Хоумзы и Хепберны атаковали королевский авангард, но отступили, накрытые волной горских стрел. И тут же воины Пограничья из Лидздейла и Аннандейла, чьи копья превосходили длиной копья воинов из других частей Шотландии, запустили их, сопровождая дикими и яростными криками, которые они называли боевым кличем, в королевские войска.
Очутившись посреди совсем непривычных для его глаз и ушей картин и звуков, Яков окончательно потерял голову, развернул коня и помчался на всех парах в Стерлинг.

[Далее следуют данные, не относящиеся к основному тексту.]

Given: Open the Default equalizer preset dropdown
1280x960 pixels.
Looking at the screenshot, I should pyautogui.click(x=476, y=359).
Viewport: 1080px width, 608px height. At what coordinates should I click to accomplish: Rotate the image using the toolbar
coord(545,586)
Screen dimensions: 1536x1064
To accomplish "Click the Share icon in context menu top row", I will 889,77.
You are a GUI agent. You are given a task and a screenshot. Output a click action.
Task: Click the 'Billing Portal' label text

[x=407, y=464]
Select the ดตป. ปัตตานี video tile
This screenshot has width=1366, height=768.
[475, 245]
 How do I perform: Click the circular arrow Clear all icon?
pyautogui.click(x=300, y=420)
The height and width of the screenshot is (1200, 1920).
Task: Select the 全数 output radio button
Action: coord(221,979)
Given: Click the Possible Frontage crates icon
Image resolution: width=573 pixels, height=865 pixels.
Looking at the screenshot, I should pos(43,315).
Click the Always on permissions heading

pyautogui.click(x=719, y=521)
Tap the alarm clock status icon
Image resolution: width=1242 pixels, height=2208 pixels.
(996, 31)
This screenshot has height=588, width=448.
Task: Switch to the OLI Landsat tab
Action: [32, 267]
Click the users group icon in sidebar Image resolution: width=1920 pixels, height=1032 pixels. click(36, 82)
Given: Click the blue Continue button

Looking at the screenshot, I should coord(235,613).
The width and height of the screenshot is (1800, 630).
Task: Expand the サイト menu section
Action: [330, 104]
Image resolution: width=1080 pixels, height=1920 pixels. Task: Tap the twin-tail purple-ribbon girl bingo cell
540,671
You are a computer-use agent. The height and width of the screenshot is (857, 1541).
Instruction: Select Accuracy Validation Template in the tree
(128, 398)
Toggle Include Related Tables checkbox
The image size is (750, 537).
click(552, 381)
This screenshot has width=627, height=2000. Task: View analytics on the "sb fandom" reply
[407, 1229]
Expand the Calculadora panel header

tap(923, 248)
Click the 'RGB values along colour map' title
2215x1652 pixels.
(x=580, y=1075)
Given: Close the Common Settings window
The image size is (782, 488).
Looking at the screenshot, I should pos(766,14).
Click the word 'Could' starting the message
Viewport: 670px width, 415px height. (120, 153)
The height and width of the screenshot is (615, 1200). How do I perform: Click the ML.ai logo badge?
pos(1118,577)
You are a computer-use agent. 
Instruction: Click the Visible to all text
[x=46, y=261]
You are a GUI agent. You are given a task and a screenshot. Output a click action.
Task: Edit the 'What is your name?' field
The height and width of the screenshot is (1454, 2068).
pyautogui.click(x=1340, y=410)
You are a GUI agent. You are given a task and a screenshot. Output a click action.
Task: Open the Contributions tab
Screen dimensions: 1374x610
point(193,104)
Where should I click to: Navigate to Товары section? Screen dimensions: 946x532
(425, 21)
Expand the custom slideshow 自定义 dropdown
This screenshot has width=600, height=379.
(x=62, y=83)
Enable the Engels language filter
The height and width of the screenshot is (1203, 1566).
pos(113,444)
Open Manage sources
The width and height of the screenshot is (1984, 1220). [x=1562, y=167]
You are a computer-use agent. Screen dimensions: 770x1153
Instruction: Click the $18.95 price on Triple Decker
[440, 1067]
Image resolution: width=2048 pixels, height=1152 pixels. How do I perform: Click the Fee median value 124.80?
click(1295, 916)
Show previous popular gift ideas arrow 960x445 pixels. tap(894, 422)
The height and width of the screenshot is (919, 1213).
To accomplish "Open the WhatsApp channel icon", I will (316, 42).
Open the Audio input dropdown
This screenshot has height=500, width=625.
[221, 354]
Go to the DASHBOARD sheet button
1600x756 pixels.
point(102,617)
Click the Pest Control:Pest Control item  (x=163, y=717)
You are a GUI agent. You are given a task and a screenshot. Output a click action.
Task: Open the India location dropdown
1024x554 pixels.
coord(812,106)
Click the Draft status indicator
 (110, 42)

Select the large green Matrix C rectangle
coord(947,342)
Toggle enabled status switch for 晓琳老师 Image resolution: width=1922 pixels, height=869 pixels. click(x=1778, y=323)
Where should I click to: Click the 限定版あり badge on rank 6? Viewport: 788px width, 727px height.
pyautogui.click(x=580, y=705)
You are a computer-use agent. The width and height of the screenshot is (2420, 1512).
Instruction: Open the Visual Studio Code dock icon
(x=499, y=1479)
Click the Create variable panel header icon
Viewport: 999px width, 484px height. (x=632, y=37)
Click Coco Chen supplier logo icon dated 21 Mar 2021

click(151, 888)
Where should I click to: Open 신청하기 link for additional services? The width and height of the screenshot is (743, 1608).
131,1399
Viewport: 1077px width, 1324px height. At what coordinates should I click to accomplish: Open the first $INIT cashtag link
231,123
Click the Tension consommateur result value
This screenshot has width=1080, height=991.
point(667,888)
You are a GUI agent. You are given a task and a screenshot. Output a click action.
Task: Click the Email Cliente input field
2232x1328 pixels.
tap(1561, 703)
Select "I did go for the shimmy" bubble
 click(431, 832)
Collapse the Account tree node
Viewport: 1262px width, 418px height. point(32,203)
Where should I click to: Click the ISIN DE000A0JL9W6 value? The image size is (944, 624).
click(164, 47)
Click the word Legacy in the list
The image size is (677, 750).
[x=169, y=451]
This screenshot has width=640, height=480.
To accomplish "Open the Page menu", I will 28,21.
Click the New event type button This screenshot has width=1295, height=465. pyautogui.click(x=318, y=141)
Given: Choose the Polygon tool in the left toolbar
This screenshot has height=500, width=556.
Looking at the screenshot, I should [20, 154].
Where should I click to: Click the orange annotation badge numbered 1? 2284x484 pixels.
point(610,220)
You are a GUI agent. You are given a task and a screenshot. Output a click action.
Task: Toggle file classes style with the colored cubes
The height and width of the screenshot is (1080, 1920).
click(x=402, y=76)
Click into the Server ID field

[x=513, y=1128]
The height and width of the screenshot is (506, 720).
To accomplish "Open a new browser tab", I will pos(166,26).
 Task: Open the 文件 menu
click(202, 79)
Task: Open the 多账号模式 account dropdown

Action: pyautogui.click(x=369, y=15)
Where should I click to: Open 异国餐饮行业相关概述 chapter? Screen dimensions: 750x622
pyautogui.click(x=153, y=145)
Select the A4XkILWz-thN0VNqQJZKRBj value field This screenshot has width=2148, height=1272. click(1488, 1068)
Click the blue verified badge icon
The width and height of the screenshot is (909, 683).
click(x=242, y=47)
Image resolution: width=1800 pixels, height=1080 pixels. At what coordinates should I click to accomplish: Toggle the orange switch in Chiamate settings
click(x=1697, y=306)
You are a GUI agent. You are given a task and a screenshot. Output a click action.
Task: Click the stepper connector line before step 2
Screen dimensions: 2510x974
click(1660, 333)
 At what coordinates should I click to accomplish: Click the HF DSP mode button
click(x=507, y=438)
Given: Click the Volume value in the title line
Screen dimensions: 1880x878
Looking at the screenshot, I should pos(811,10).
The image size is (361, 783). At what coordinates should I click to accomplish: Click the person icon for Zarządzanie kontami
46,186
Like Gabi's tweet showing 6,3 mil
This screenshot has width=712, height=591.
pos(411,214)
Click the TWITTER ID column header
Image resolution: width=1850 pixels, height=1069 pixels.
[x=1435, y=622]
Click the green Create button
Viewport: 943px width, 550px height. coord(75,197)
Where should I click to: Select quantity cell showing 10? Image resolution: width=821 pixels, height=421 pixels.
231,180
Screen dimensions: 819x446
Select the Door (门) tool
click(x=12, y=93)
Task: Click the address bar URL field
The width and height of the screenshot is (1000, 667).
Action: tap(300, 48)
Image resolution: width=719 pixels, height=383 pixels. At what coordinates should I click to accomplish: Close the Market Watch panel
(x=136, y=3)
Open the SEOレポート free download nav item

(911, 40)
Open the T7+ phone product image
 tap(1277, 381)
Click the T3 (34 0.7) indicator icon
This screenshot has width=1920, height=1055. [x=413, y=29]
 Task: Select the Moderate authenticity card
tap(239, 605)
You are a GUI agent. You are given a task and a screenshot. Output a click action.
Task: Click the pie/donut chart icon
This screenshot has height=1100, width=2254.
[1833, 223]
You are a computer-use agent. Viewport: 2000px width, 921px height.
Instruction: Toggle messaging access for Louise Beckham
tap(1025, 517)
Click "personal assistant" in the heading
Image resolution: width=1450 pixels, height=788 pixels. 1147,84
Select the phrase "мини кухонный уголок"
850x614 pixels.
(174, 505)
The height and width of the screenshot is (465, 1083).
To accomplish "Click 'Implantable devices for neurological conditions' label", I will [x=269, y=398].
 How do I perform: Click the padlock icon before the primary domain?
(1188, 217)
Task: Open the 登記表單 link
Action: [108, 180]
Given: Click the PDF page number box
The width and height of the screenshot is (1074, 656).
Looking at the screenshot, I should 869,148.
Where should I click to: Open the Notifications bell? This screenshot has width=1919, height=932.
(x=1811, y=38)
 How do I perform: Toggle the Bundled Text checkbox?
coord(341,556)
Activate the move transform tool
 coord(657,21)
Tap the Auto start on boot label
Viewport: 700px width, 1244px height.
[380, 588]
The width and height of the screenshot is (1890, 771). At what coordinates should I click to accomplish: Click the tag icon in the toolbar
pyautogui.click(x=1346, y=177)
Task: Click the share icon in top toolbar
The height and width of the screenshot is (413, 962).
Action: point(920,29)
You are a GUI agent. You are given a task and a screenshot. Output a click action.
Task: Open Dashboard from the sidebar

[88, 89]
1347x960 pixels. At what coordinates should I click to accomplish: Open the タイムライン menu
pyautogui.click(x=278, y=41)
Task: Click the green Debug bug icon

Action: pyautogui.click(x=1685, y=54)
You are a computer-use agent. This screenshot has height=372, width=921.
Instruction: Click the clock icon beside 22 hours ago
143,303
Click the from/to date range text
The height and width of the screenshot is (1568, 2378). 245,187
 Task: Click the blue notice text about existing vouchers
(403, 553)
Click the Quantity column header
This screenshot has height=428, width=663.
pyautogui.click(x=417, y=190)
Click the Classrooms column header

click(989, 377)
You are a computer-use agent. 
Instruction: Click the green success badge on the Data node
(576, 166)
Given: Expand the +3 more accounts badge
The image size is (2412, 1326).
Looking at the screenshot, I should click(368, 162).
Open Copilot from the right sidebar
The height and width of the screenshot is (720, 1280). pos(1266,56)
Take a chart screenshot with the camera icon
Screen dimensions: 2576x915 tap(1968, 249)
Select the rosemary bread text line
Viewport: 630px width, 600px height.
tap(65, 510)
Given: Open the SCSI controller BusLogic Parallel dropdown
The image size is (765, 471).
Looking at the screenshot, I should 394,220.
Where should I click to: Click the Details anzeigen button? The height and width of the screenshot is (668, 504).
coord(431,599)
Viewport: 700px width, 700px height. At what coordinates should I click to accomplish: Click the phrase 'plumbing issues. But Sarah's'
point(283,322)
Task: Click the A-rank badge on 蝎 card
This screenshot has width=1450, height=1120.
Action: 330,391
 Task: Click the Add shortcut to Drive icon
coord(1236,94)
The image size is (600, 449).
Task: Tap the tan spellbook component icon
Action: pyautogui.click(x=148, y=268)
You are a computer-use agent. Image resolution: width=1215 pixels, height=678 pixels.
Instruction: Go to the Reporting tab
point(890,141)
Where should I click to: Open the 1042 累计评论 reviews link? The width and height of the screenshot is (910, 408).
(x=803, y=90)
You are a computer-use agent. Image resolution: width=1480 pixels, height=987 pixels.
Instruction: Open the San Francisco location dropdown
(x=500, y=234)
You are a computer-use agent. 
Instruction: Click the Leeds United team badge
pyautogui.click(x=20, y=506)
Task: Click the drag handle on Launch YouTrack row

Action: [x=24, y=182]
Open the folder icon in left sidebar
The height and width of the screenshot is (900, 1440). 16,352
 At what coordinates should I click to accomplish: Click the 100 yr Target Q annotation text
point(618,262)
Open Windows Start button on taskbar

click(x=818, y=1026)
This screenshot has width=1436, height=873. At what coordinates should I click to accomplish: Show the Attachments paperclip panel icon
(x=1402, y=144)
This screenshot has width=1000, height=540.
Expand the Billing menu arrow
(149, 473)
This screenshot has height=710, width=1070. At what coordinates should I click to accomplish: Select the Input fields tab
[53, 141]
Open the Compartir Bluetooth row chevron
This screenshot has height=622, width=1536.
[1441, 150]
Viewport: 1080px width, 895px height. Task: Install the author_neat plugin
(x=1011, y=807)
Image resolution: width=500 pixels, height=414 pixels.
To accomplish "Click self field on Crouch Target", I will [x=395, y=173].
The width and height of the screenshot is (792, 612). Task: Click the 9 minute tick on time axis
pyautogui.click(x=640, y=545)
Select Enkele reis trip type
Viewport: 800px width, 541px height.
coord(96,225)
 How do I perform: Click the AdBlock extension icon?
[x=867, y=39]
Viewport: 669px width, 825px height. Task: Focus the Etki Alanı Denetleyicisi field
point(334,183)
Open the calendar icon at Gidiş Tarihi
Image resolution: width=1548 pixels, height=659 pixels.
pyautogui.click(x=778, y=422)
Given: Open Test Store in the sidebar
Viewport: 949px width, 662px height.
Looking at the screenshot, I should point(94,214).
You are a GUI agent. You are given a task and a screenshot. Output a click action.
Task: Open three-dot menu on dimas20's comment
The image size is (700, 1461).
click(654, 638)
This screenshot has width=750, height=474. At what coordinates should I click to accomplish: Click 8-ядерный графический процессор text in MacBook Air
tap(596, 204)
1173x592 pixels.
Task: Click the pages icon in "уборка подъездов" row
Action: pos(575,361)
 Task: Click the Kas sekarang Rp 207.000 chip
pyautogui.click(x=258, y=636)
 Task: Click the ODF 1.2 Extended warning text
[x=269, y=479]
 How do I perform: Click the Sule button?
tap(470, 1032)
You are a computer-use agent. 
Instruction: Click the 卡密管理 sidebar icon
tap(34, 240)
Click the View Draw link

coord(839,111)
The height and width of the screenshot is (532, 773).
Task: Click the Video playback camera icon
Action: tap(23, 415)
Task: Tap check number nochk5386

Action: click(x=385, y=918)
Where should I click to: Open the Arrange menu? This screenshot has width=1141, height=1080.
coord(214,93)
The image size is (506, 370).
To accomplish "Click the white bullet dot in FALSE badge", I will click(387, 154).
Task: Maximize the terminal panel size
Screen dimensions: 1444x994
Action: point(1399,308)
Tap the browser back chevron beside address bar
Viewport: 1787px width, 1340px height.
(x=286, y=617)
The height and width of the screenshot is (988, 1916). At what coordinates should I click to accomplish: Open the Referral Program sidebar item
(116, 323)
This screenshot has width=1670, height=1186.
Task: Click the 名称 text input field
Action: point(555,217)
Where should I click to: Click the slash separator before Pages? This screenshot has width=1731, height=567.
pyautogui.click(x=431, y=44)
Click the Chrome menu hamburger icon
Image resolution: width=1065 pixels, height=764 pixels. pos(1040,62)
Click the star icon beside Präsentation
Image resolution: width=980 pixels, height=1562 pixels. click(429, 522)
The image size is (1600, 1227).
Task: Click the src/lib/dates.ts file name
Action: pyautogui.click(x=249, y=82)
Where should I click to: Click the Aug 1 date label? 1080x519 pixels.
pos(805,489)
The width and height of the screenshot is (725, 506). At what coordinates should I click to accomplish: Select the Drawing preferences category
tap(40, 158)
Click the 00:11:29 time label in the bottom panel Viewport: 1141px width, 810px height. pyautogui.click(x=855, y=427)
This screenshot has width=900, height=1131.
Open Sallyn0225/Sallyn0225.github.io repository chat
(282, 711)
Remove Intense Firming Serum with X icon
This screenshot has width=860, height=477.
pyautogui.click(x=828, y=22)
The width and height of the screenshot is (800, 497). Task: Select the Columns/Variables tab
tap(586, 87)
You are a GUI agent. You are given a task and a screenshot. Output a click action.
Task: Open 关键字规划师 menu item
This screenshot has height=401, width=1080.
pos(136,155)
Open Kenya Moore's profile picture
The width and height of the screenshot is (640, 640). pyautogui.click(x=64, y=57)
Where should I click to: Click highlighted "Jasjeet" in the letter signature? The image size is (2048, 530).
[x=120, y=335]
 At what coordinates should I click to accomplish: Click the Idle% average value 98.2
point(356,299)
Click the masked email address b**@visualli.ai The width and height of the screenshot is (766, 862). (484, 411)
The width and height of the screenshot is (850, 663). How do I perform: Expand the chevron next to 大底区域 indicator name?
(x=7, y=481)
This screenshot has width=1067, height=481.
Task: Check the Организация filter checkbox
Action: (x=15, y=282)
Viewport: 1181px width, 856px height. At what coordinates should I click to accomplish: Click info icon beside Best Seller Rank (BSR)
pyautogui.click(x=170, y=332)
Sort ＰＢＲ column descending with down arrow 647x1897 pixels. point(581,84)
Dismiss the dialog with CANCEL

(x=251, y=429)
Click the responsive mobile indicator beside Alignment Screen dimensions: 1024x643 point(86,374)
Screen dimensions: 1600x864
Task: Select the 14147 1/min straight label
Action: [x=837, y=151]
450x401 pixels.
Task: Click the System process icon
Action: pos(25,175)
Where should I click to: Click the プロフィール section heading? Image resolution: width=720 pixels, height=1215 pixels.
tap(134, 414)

Увы, он не сумел обуздать мышастого скакуна, подаренного ему лордом Линдсеем, который, закусив удила, нес его вниз с холма в маленькую деревушку, названную по имени владельца тамошней мельницы Битонзмилл [63]. Женщина вышла из дома, чтобы набрать воды в мельничном колодце, но завидев вооруженного до зубов всадника, который летел на нее во весь опор, она бросила ведерко и скрылась за дверью. Ведерко напугало приготовившегося прыгнуть через ручей коня, тот стал на дыбы, и король, не удержавшись в седле, грохнулся оземь в своих тяжелых доспехах и остался лежать недвижим. Люди отнесли его на мельницу и уложили в постель. Спустя какое-то время он пришел в сознание, но был крайне слаб и попросил пригласить к нему священника. Жена мельника спросила, кто он, и Яков, не раздумывая, ответил: «Еще с утра я был вашим королем». С тем же безрассудством несчастная мельничиха бросилась к двери, громко призывая священника, чтобы тот исповедывал короля. «Я священник, — произнес появившийся откуда ни возьмись незнакомец. — Веди меня к королю». Незнакомца отвели к несчастному монарху, и, униженно пав перед ним на колени, он спросил, смертельны ли у того раны. Яков отвечал, что раны его не смертельны, но требуют тщательного лечения, а он пока что желает исповедоваться и получить отпущение грехов у священника, как велит католическая церковь. «Вот тот, кто отпустит тебе грехи!» — ответил убийца, выхватывая кинжал, и нанес королю четыре или пять ударов в самое сердце; после чего он взвалил тело себе на спину и ушел. И не нашлось никого, кто бы остановил его, и никто не узнал, как он поступил с телом.